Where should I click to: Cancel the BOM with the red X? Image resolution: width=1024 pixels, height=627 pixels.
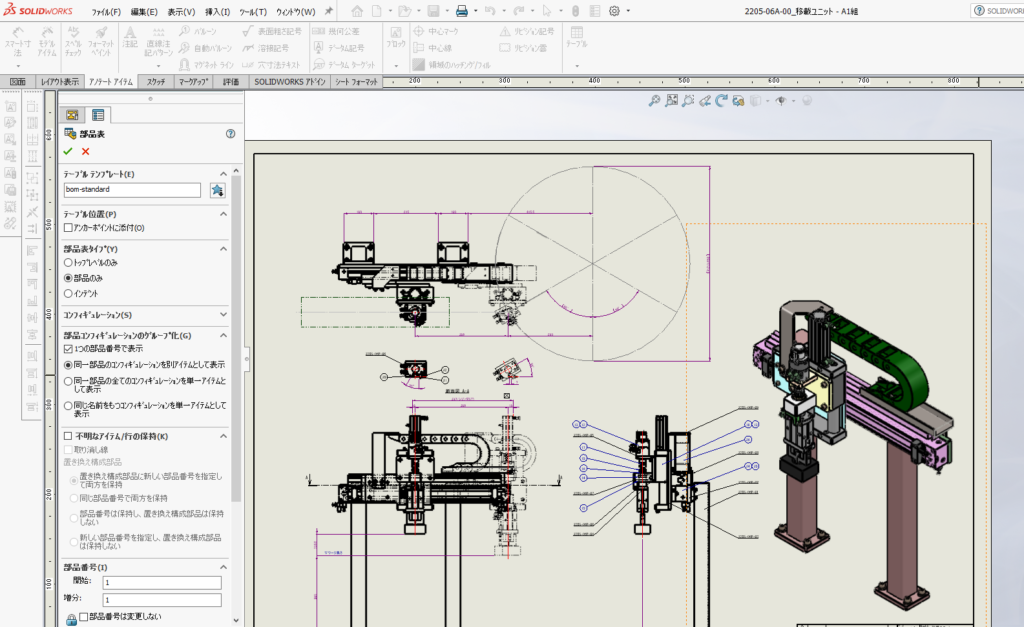86,151
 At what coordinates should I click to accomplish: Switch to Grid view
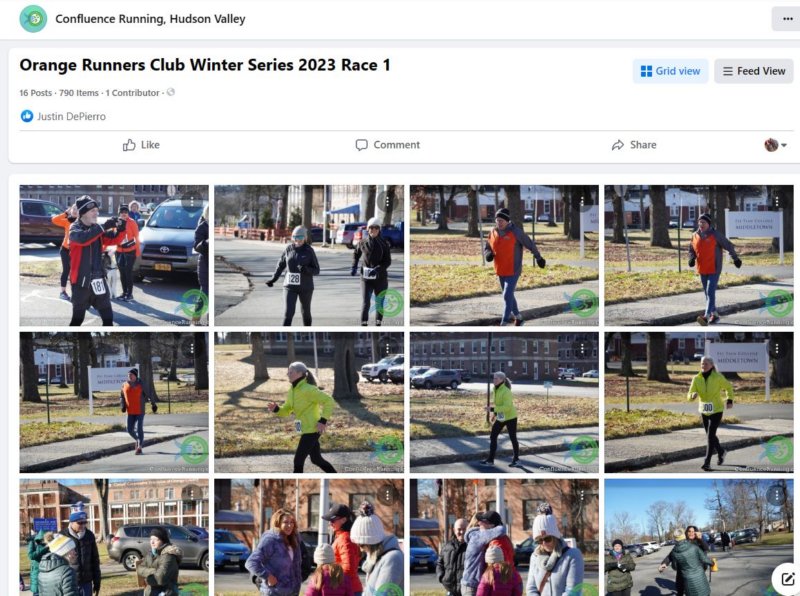[670, 71]
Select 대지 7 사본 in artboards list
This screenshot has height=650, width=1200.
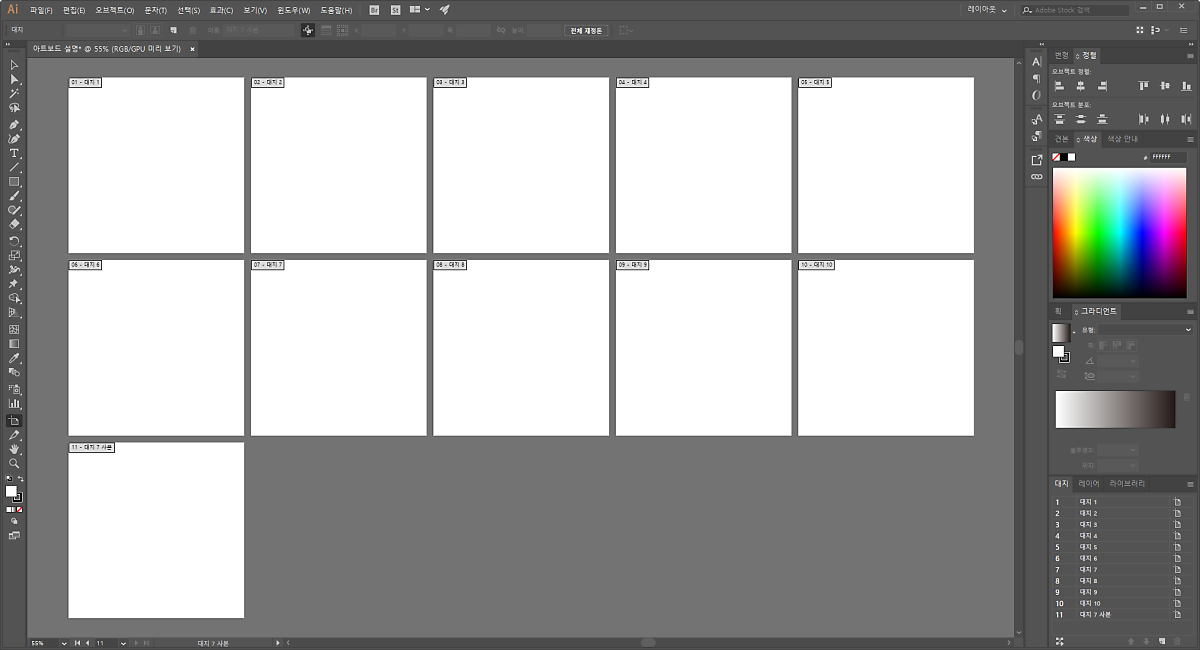pos(1095,615)
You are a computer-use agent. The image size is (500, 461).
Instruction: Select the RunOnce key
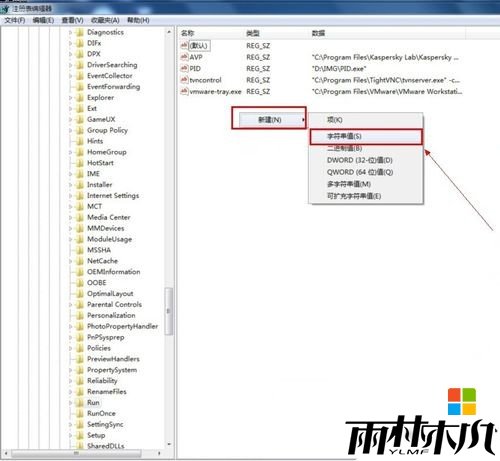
·····
Filter the lines above so that only those with the string "Select" remain, then copy them.

Expected answer:
Select 대지 7 사본 in artboards list
Instruction: Select the RunOnce key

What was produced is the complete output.